Kinetic Metallization: Gas Blending
An inert gas, typically Helium (He) or Nitrogen (N2), accelerates the powder particles. Inovati’s friction-compensated sonic nozzle accelerates the gas to its sonic velocity. The sonic velocity of Helium is three-times that of Nitrogen at the same temperature. High- strength alloys (incl. Nickel, Titanium, and refractory metal based) and carbide materials (Tungsten Carbide - Cobalt, Chromium Carbide - Nickel Chrome) often require the higher gas velocity. Unfortunately, the cost of using Helium is higher than Nitrogen gas.
The high velocity of Helium gas and lower cost of Nitrogen balances in blending of He and N2 gases in Inovati’s Kinetic
MetallizationTM process. This is especially beneficial in Japan, where the cost of Helium is approximately six-times (6x) that of Nitrogen. Inovati’s unique gas manifold and valve system provides a quick change from single gas to mixed gas configuration. Helium is used as the TCU (Thermal Conditioning Unit) gas due to its high heat capacity, while Nitrogen is used as the PFU (Powder Fluidizing Unit) due to its high density and powder transport characteristics.

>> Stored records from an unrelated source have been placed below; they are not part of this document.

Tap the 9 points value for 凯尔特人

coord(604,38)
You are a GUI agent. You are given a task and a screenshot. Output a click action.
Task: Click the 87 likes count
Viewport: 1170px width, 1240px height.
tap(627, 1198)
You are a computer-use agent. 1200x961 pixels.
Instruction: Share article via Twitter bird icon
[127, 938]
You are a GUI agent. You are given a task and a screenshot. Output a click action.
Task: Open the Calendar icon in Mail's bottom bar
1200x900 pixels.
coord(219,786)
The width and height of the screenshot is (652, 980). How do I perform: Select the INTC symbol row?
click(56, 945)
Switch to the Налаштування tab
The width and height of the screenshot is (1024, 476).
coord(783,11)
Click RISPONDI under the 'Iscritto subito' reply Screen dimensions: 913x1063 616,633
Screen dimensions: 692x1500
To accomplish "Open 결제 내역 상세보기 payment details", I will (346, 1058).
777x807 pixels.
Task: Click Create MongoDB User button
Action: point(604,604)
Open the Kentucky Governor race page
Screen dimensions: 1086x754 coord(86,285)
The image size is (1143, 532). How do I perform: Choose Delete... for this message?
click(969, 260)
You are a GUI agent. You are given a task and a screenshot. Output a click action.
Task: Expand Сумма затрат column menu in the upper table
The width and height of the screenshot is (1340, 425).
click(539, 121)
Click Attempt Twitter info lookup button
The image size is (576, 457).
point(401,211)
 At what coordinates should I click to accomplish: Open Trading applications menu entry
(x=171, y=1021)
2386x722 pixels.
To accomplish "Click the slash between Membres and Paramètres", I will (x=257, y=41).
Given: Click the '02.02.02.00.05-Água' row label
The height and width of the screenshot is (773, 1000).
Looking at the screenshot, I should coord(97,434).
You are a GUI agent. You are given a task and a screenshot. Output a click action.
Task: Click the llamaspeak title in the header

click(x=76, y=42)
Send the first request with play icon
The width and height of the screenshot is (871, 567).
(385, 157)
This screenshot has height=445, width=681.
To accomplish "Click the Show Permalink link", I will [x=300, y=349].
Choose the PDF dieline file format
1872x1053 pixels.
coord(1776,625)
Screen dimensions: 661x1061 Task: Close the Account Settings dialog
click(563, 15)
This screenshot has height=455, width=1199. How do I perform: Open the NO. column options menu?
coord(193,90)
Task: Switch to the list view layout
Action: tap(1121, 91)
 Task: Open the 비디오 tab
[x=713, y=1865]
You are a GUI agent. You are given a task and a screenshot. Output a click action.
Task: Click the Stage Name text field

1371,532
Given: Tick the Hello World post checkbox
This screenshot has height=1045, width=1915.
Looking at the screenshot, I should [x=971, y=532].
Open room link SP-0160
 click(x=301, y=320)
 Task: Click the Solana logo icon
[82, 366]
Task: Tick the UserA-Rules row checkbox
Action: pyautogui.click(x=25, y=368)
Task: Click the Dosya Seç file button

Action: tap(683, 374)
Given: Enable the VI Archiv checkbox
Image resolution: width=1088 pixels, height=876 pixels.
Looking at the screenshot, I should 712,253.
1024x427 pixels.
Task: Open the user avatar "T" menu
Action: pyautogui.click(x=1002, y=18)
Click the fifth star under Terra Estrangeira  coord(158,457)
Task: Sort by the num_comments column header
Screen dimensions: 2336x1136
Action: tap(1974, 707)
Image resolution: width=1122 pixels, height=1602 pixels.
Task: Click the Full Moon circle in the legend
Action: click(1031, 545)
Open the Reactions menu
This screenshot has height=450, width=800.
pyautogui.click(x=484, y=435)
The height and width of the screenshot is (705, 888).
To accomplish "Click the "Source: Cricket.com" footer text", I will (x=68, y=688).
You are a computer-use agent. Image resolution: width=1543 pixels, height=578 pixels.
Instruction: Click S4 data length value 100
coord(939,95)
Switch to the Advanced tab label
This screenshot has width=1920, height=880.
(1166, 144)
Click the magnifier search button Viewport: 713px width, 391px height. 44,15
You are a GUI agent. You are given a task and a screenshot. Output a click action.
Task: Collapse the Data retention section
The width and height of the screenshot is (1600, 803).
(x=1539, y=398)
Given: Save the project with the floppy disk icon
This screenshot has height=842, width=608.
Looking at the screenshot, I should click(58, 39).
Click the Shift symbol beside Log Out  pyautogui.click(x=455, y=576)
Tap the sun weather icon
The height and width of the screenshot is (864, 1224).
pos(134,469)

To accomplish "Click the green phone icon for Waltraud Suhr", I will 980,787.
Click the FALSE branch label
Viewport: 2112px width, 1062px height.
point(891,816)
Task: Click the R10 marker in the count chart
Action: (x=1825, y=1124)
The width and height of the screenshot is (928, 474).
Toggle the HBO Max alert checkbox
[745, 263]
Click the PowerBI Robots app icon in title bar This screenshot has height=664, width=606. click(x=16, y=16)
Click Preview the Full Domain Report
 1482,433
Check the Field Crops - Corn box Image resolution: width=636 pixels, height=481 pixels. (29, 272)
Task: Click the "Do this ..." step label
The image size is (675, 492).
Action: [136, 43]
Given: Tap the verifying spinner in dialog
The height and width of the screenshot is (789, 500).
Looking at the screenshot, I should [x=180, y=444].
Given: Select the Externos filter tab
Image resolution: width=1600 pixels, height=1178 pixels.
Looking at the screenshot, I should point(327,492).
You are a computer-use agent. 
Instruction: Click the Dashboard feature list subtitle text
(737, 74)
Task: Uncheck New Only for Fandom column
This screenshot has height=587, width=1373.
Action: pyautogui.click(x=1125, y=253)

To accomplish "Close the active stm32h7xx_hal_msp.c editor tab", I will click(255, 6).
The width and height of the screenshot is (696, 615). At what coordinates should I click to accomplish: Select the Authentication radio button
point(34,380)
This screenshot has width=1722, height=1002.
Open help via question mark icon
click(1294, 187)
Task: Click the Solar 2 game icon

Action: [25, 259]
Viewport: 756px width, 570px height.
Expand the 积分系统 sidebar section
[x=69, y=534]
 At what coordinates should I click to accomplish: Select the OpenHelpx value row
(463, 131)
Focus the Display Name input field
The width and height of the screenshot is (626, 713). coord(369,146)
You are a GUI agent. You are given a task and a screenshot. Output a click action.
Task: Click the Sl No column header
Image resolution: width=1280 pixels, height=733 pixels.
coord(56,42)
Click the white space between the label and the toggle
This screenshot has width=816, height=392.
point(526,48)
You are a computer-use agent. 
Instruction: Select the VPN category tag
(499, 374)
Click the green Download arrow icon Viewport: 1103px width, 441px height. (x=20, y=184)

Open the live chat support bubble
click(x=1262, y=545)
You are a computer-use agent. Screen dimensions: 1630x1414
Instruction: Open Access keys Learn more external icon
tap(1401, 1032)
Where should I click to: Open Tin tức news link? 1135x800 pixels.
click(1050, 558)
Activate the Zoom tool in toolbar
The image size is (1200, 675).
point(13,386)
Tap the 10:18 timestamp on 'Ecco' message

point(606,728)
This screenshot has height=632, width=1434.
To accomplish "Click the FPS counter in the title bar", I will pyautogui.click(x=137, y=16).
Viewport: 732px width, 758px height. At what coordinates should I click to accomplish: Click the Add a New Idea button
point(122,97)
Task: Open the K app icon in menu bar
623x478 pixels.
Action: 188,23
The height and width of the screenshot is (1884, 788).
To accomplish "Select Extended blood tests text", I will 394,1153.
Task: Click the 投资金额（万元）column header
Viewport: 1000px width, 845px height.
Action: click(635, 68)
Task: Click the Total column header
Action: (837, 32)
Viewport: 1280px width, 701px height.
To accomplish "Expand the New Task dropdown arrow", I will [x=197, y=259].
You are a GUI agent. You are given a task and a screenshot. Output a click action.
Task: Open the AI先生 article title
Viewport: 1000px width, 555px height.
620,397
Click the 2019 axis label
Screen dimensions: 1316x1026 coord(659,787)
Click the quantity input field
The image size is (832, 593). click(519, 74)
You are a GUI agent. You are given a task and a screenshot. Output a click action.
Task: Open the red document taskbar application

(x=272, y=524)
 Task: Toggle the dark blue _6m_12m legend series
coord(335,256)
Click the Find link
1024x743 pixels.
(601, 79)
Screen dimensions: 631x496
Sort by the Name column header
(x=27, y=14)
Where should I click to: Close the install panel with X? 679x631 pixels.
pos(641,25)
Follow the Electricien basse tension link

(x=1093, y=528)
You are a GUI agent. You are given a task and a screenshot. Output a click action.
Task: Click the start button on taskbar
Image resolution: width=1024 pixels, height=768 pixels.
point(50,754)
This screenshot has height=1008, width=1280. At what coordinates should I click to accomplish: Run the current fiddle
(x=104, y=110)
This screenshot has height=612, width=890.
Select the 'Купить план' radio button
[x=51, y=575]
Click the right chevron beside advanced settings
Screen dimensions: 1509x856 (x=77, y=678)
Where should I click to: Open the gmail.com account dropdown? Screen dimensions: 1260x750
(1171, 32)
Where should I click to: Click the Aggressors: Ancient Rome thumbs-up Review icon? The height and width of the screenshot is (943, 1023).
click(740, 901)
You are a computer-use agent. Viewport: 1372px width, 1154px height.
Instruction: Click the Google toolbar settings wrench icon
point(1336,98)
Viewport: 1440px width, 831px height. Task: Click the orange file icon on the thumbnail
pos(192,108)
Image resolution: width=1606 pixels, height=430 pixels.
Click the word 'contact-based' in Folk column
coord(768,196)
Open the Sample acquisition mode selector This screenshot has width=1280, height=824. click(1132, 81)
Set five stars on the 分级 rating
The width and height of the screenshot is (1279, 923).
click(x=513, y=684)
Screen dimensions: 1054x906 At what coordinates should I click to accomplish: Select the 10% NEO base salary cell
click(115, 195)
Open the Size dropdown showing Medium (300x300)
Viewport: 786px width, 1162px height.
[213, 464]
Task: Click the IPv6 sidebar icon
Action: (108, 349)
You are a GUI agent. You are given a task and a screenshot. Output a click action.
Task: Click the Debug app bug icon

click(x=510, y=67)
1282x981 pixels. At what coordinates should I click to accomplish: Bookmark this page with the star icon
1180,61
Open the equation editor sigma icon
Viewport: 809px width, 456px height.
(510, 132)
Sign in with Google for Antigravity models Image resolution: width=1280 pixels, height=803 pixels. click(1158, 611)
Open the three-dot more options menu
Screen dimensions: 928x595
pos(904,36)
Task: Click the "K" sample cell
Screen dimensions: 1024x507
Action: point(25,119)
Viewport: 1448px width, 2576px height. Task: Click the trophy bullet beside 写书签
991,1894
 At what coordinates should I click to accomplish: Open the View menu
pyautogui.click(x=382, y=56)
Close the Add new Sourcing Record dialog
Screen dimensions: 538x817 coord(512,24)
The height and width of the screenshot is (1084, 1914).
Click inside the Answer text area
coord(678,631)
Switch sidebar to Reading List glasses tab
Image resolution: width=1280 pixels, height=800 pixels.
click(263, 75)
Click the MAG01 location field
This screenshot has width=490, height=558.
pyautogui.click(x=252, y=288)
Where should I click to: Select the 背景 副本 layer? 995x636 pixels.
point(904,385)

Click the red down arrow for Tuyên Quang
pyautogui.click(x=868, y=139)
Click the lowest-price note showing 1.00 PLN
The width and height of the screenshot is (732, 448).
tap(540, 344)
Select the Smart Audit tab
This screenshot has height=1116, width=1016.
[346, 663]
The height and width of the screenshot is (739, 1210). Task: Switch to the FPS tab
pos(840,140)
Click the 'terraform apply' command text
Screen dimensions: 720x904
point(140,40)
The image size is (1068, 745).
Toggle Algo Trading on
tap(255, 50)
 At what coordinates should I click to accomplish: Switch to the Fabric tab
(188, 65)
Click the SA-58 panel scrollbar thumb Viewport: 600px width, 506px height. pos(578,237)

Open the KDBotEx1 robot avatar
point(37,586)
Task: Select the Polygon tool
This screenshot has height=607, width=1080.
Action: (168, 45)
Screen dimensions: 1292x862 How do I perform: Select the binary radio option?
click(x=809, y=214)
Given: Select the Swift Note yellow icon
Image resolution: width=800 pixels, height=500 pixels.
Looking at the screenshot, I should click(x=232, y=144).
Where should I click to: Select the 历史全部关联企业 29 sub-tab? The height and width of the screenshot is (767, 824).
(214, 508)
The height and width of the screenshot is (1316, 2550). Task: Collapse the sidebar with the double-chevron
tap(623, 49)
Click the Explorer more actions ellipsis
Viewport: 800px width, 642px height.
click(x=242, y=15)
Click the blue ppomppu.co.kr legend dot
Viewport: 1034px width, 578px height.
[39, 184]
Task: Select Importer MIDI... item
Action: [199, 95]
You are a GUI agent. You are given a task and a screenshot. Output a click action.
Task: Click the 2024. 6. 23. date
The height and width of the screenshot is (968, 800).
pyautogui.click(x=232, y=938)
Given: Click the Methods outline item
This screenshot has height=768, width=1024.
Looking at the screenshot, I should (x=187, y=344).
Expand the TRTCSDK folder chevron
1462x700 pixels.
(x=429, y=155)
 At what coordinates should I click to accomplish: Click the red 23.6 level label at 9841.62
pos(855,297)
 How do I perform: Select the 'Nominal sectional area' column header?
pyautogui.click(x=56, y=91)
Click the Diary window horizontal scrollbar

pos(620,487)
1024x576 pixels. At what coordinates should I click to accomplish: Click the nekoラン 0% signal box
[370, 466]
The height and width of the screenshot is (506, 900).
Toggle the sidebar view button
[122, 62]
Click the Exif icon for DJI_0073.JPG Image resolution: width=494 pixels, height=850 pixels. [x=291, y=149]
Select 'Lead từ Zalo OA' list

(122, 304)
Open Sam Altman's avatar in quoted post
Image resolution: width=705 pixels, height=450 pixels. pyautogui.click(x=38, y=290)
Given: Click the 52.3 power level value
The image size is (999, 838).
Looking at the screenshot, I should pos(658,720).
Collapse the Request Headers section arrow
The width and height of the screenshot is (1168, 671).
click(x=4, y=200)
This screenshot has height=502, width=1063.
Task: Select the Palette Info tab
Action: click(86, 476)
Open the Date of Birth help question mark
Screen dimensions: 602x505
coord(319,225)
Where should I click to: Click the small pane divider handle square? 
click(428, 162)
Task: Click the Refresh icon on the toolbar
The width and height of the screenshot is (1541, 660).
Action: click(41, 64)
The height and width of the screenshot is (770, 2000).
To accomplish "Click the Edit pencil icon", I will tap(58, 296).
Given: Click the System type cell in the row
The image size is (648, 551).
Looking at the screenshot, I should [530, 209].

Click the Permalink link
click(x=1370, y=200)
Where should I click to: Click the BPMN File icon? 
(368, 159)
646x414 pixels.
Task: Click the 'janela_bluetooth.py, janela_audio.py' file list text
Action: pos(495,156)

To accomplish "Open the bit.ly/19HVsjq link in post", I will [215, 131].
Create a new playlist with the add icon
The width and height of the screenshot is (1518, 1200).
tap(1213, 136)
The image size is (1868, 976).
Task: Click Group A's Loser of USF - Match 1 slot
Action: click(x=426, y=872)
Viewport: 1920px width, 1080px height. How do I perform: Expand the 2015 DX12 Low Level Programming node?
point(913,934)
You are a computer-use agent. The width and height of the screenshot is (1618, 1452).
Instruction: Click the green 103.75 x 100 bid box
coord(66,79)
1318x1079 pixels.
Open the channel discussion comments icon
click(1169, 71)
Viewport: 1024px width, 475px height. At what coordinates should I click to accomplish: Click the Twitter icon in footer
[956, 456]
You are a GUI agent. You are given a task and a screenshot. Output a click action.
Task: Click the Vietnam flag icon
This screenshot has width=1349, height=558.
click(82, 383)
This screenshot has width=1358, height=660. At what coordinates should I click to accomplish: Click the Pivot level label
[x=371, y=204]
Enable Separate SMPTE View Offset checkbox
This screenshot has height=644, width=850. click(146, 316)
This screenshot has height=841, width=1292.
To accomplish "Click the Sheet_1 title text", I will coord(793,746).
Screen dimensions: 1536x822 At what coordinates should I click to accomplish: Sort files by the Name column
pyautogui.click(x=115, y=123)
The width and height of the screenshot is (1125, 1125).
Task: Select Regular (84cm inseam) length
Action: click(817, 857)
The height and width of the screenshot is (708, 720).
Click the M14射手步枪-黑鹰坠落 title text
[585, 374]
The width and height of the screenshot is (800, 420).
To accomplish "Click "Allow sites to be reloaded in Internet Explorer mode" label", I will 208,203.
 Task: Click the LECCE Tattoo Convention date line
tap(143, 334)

Kinetic Metallization (KM) is a low temperature deposition process that employs a specially designed, two-phase, friction compensated sonic nozzle to accelerate micron- size powder particles entrained in an inert carrier gas. The sonic nozzle directs the gas/ particle suspension at a temperature well below the powder’s melting point onto a substrate. The high-speed collision (700-1000 m/s) of the micron-size powder particles cause very large strain and strain rates in the particles, which produces depositions having unique strain-hardened properties resulting from plastic deformation. Metallurgical bonding is achieved exclusively through solid-state reaction - bulk melting does not occur.